The results obtained with the sub-Riemannian distances on SE(2) for \(C=1\) are almost equal. This suggests that the approximations are quite accurate, and that for \(C=1\) the analytic approximations may be preferred due to speed and algorithm complexity considerations.
-
4.
Overall, results for \(C\ne 1\) are better than for \(C=1\). Note, however, that the sub-Riemannian distances on SE(2) for \(C=1\) are still better then the Euclidean distance on \(\mathbb {R}^2\) and Riemannian distance on SE(2) for \(C\ne 1\), and only slightly under performs relative to the sub-Riemannian \(C\ne 1\) case. This again shows that sub-Riemannian geometry is preferred, whether data are included in the metric tensors or not.

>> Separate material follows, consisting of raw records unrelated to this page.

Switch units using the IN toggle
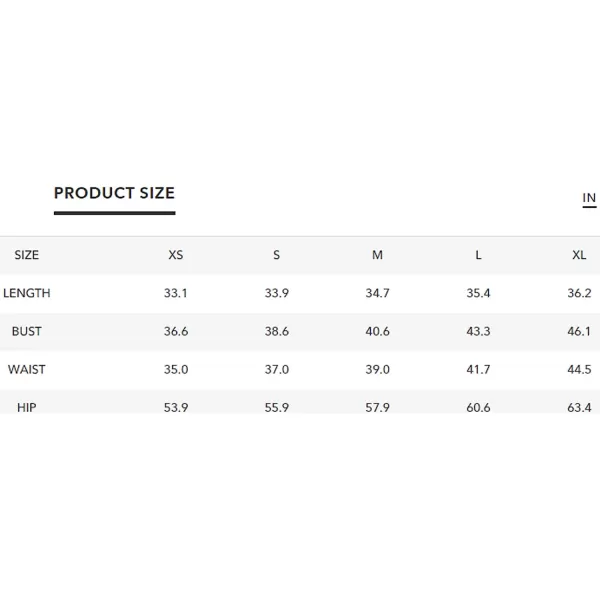 (x=589, y=198)
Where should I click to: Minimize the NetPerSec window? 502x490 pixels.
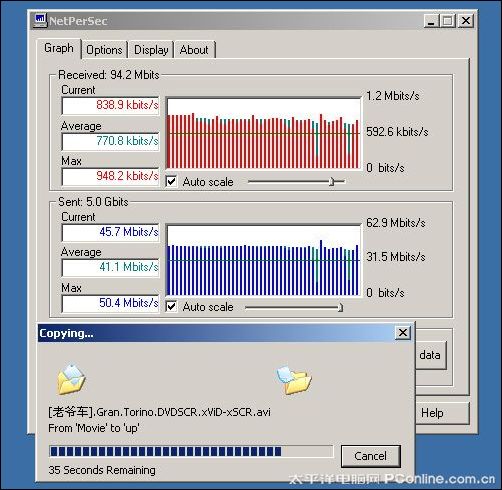pyautogui.click(x=431, y=21)
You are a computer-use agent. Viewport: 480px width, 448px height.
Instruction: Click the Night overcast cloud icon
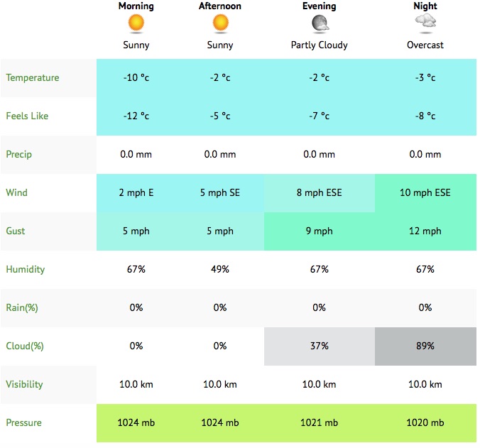click(x=425, y=23)
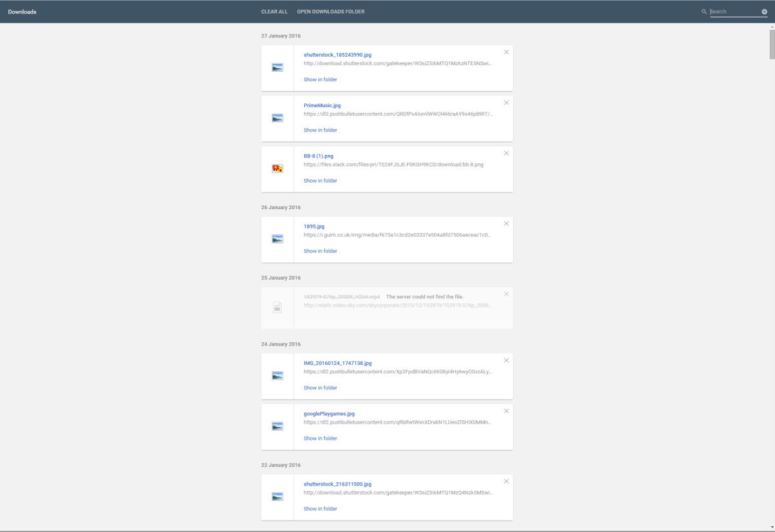Dismiss the PrimeMusic.jpg download entry
The height and width of the screenshot is (532, 775).
coord(506,103)
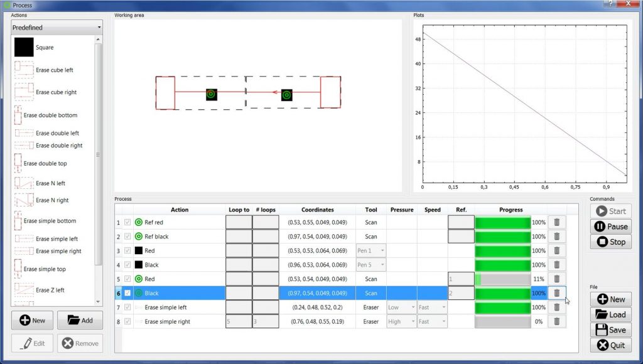Toggle checkbox for row 8
The width and height of the screenshot is (643, 364).
coord(127,321)
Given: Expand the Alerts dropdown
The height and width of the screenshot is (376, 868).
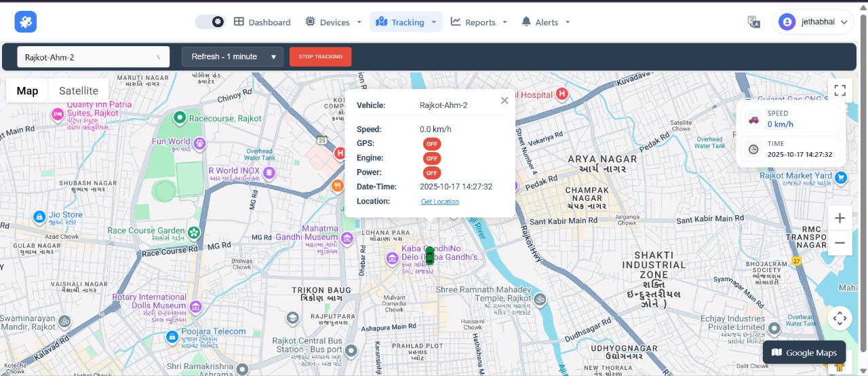Looking at the screenshot, I should click(545, 22).
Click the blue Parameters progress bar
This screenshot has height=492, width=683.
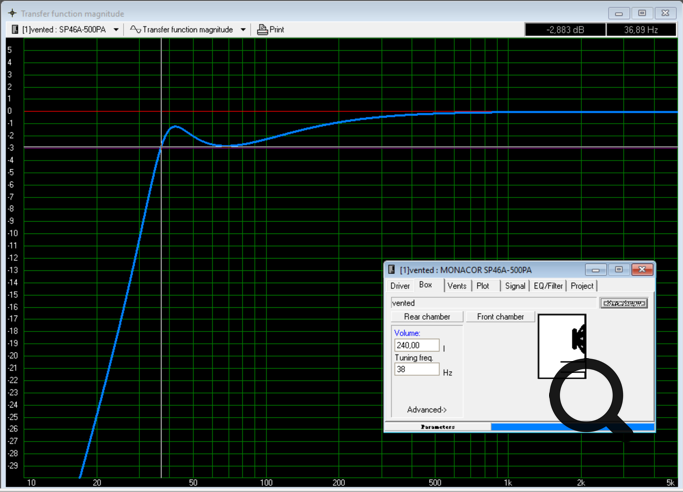[572, 427]
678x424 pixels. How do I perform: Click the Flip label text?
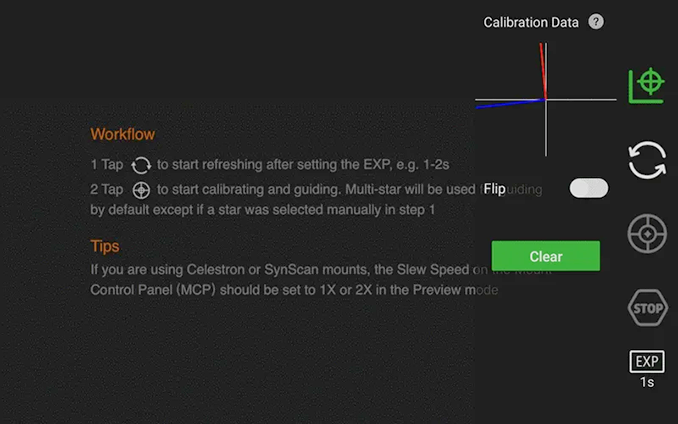coord(495,189)
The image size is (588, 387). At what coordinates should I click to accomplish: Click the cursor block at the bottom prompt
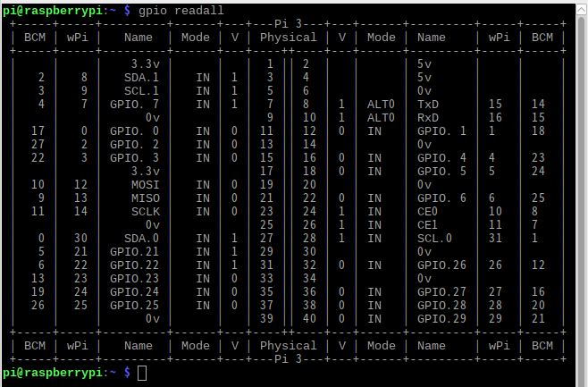(x=142, y=371)
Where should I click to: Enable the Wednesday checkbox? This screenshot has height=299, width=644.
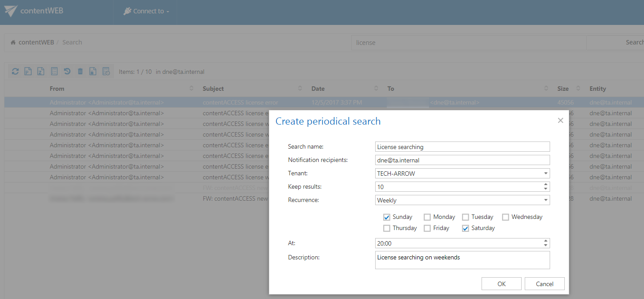coord(506,217)
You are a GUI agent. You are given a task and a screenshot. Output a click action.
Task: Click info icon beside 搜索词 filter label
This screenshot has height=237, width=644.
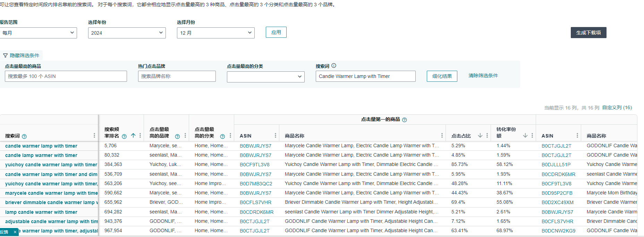click(334, 66)
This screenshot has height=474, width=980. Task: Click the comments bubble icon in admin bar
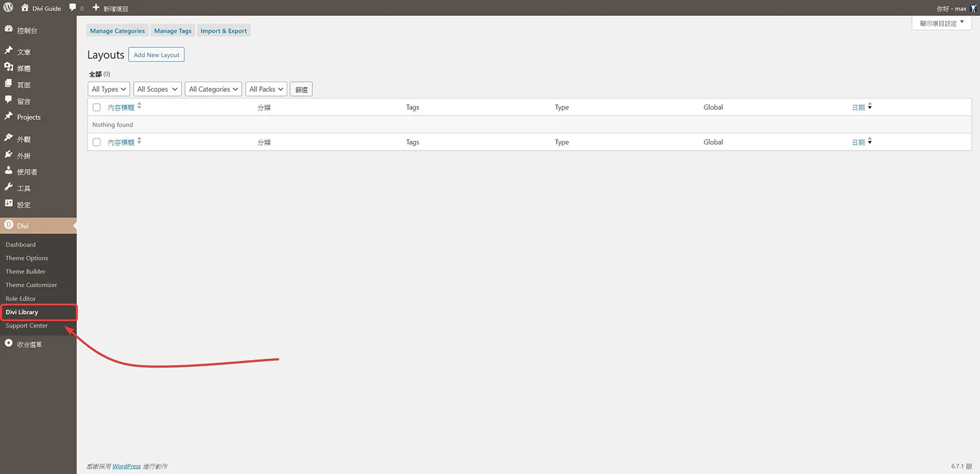(x=73, y=8)
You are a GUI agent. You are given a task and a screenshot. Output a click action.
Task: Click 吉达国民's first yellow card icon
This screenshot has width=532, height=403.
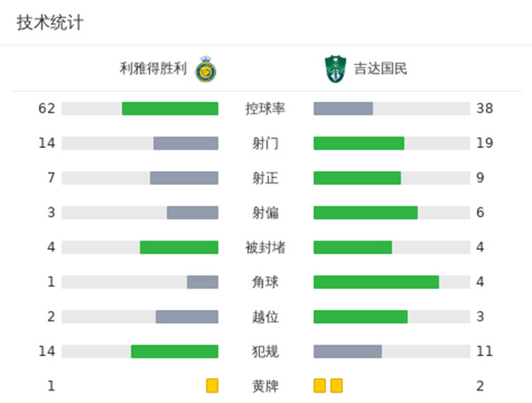pyautogui.click(x=320, y=385)
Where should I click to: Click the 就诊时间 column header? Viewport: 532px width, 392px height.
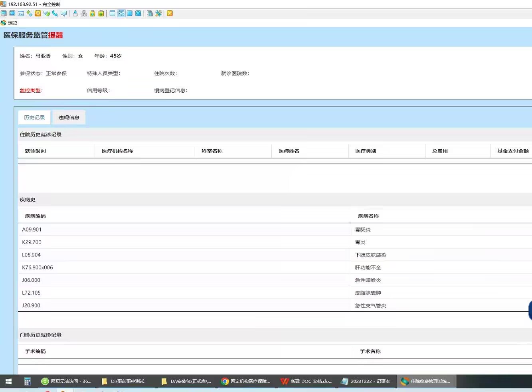pos(36,151)
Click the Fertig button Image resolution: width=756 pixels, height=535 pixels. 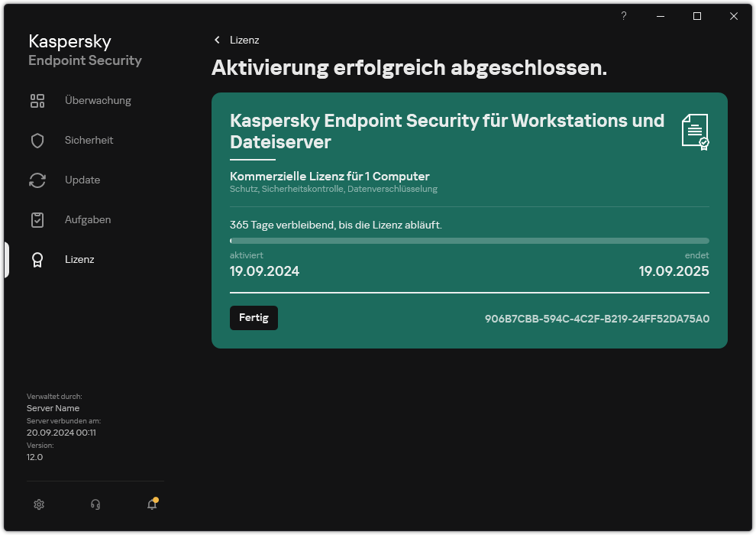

We conclude that in perceptual grouping of 2D vessels a sub-Riemannian geometry in SE(2) is preferred over a Euclidean geometry in \(\mathbb {R}^2\), or a Riemannian geometry in SE(2). When accurate vesselness maps are available, it is preferable to use these in the distances. Furthermore, if one aims to design a easy to implement and efficient perceptual grouping pipeline, approximate sub-Riemannian distances should be used. With only a 2D key point tracking algorithm, a method for estimating orientations and the analytic approximate distances (15) one obtains very accurate grouping results.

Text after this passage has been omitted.